Starting at the top of the entries below, set down every line exactly, please, until you reach the line with "écologie (425, 939)", which is included too.

[Stored items]
:::

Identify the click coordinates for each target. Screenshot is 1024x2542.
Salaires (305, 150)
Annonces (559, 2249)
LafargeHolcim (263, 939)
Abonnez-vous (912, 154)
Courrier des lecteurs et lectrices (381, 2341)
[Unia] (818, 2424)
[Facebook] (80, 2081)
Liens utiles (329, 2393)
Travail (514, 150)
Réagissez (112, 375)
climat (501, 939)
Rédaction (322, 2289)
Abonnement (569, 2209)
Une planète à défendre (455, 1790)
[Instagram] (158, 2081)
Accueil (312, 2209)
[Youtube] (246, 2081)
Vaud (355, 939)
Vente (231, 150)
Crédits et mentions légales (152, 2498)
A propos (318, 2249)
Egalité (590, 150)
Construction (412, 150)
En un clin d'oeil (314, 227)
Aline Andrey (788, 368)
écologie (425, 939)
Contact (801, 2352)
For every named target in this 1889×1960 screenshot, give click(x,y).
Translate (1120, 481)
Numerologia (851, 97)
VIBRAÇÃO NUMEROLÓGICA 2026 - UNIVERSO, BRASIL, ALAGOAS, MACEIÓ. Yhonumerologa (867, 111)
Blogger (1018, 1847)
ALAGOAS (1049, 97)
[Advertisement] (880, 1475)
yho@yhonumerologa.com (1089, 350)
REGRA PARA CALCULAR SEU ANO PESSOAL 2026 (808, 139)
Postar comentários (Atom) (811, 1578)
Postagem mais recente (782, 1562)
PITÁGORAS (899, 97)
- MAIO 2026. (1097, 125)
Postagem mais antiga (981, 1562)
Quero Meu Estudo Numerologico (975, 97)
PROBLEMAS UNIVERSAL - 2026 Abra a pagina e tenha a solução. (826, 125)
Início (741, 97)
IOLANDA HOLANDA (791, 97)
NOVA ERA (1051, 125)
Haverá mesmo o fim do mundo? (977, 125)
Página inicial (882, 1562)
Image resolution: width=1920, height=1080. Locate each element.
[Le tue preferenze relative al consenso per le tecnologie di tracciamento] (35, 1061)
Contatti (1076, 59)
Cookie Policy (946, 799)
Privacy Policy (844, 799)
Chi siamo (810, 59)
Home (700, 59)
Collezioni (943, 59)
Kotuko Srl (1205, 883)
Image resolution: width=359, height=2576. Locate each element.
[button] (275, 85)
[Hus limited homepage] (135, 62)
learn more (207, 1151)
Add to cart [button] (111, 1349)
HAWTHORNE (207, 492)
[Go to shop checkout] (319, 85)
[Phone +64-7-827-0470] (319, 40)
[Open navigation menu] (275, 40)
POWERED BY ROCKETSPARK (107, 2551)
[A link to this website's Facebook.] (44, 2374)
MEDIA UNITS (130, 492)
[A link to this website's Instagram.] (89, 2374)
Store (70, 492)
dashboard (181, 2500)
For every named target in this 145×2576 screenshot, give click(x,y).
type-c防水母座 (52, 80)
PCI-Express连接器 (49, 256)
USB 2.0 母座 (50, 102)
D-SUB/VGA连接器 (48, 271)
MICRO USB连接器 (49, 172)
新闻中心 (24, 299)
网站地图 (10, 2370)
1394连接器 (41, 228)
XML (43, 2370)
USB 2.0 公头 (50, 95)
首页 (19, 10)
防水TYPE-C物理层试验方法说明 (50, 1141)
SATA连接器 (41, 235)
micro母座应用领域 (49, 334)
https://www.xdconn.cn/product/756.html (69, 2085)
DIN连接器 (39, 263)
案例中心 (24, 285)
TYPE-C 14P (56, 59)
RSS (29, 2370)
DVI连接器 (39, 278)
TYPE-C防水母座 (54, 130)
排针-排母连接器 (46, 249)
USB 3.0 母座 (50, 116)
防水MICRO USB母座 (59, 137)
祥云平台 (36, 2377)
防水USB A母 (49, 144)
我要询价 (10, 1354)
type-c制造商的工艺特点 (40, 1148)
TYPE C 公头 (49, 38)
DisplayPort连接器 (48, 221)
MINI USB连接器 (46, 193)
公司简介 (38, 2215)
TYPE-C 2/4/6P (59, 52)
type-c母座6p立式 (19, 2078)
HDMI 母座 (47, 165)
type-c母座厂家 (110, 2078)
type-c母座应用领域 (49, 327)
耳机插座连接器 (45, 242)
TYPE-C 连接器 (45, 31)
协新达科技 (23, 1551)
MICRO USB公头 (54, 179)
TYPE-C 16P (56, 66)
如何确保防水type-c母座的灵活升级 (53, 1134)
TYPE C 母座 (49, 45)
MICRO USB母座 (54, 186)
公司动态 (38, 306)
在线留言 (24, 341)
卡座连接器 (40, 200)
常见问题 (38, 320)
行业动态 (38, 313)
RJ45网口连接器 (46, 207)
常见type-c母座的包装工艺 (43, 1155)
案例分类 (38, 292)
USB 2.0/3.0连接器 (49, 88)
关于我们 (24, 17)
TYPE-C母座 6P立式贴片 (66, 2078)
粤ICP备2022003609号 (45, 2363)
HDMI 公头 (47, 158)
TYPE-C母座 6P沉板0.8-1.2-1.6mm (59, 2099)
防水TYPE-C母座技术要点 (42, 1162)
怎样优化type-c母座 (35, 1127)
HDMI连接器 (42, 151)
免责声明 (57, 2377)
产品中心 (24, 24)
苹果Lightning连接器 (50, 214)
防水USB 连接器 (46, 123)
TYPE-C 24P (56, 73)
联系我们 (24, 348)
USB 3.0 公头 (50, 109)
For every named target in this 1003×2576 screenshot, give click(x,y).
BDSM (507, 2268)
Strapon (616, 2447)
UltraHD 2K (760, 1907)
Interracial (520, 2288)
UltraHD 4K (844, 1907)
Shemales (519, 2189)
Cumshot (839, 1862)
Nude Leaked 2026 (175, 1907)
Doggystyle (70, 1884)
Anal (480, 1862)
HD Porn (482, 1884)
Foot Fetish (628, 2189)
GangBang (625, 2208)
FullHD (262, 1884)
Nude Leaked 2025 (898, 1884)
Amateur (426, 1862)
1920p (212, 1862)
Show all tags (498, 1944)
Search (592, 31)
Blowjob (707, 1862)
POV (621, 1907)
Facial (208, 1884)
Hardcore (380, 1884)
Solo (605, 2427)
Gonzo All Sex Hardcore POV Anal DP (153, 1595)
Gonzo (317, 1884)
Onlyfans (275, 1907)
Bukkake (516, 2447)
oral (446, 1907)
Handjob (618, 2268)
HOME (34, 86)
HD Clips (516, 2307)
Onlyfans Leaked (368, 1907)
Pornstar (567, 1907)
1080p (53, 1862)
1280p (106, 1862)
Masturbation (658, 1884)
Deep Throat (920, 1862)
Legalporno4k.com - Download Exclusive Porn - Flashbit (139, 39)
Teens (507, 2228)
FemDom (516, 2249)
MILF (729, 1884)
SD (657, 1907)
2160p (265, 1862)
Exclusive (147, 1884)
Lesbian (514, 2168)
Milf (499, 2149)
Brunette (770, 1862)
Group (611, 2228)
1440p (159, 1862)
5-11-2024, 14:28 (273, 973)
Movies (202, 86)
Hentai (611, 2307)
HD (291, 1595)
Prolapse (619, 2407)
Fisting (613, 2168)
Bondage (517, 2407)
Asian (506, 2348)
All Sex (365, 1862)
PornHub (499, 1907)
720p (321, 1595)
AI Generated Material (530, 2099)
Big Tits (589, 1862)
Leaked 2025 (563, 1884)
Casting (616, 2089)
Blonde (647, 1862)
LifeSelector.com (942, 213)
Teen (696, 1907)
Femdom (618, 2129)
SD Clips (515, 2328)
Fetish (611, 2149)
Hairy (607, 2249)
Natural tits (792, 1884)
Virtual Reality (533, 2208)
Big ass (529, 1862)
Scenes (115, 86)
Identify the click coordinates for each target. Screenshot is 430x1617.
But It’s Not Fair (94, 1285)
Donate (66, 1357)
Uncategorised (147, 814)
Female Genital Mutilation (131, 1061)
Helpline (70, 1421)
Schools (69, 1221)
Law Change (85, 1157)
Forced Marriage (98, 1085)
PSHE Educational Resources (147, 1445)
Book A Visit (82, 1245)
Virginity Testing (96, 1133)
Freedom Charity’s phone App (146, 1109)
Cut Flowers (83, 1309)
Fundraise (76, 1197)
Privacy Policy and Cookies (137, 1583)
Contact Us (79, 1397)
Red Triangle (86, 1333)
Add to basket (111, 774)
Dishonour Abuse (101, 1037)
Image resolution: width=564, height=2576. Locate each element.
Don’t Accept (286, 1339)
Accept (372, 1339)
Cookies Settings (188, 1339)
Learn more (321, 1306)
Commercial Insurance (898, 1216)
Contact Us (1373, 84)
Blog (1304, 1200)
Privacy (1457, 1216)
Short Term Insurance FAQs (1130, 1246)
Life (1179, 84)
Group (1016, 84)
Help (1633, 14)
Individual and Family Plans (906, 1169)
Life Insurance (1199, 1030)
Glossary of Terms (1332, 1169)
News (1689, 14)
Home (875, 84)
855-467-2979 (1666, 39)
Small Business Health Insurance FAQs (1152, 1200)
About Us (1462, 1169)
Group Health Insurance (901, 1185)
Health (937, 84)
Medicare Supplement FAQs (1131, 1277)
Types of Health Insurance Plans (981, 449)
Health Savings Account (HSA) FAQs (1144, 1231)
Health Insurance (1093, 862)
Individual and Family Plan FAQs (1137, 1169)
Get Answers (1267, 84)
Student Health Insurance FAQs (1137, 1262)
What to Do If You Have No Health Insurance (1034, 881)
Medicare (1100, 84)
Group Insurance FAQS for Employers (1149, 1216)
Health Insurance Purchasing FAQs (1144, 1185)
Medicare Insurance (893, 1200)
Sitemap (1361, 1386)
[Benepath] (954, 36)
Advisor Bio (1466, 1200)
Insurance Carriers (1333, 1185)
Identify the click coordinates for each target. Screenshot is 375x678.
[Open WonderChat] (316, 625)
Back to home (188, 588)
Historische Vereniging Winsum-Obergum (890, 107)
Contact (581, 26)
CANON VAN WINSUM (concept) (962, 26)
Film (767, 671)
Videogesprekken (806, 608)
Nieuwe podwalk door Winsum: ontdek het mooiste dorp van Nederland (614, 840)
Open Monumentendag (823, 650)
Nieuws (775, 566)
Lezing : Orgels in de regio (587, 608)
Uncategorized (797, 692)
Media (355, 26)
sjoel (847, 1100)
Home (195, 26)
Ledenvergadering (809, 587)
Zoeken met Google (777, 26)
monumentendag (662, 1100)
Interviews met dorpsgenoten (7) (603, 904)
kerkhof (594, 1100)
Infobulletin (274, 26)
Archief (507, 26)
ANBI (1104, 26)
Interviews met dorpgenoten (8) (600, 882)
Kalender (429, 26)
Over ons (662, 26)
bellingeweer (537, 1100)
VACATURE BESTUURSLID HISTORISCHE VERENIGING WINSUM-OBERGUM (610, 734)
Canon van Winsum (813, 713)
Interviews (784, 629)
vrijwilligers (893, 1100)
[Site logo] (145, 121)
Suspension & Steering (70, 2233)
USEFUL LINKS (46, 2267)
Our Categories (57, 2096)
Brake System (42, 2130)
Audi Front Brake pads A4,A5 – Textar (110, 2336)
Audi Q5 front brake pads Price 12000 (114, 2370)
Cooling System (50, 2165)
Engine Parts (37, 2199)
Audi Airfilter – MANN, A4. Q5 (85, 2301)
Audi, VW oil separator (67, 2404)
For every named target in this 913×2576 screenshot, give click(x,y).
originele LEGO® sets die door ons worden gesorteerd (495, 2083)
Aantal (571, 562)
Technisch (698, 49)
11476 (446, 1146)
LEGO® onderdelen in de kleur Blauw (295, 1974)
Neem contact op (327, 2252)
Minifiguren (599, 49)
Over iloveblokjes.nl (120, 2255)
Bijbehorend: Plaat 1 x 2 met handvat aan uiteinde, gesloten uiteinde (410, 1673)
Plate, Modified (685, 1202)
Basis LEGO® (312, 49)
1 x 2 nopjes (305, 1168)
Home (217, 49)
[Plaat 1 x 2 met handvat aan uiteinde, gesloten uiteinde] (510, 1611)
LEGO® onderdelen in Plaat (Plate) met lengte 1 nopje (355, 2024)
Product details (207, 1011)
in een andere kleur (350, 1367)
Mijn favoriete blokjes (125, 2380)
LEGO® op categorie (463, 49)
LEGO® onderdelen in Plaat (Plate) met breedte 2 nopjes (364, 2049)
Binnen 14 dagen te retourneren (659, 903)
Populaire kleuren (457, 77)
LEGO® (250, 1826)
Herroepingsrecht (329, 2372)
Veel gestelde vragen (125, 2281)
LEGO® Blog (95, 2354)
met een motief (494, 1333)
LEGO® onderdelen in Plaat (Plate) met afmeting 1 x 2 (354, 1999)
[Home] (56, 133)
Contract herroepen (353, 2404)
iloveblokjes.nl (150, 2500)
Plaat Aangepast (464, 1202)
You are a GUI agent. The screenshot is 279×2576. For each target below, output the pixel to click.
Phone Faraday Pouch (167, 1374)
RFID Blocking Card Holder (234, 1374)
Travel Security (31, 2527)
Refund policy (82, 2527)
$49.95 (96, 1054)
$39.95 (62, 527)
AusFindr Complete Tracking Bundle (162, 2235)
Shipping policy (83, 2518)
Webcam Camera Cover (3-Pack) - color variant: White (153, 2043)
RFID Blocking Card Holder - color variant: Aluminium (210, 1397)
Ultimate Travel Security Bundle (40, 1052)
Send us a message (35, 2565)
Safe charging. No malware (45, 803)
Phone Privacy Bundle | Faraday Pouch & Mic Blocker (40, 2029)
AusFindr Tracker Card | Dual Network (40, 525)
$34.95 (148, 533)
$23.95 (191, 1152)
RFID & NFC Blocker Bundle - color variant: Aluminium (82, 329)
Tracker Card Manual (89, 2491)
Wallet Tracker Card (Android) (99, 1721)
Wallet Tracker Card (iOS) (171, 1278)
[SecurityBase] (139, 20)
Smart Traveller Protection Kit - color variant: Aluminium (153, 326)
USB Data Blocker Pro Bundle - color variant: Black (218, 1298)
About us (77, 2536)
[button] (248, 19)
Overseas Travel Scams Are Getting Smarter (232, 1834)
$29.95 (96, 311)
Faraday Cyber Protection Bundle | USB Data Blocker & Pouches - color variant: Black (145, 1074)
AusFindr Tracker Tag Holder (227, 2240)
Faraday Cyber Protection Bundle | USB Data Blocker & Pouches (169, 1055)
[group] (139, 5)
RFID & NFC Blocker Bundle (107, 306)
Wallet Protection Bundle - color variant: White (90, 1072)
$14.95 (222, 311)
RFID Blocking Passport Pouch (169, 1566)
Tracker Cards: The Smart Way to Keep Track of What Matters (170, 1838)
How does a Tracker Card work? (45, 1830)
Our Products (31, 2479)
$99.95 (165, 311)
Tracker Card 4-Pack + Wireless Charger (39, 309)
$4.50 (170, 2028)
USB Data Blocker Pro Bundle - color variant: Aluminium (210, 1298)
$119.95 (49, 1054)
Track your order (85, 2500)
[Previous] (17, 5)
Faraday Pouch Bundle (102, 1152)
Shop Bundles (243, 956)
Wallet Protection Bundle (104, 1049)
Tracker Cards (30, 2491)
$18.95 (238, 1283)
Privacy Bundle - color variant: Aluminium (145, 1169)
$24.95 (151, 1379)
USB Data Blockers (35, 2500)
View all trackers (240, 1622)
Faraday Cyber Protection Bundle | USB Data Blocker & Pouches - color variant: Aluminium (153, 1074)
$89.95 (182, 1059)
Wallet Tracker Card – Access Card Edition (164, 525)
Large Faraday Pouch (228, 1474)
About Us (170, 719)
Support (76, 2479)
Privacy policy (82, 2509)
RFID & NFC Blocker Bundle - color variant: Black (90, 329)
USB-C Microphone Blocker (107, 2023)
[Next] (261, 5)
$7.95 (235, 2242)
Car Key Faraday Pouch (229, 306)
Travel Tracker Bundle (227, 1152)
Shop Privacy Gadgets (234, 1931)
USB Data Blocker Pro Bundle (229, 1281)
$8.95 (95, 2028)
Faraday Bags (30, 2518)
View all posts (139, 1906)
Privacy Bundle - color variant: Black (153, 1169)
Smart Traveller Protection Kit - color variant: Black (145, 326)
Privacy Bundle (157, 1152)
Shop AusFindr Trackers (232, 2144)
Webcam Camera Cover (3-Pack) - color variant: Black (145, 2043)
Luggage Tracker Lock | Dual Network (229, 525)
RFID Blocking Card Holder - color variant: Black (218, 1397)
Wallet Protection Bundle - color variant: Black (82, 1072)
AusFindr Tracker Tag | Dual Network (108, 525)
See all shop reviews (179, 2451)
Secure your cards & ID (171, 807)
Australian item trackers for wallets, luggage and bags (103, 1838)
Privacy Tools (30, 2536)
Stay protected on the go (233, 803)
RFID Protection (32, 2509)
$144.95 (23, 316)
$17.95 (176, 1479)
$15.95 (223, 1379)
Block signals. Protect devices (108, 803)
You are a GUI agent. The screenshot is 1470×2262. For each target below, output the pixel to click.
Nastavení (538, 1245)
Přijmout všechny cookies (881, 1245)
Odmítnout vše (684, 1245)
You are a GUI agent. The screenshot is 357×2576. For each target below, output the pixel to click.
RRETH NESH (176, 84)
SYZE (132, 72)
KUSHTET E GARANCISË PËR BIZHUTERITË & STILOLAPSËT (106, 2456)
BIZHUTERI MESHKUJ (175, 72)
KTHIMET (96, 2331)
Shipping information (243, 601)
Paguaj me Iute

:::

Result of the task:
Identify the click coordinates for each target. Screenshot is 1024x2542.
Salaires (305, 150)
Annonces (559, 2249)
LafargeHolcim (263, 939)
Abonnez-vous (912, 154)
Courrier des lecteurs et lectrices (381, 2341)
[Unia] (818, 2424)
[Facebook] (80, 2081)
Liens utiles (329, 2393)
Travail (514, 150)
Réagissez (112, 375)
climat (501, 939)
Rédaction (322, 2289)
Abonnement (569, 2209)
Une planète à défendre (455, 1790)
[Instagram] (158, 2081)
Accueil (312, 2209)
[Youtube] (246, 2081)
Vaud (355, 939)
Vente (231, 150)
Crédits et mentions légales (152, 2498)
A propos (318, 2249)
Egalité (590, 150)
Construction (412, 150)
En un clin d'oeil (314, 227)
Aline Andrey (788, 368)
écologie (425, 939)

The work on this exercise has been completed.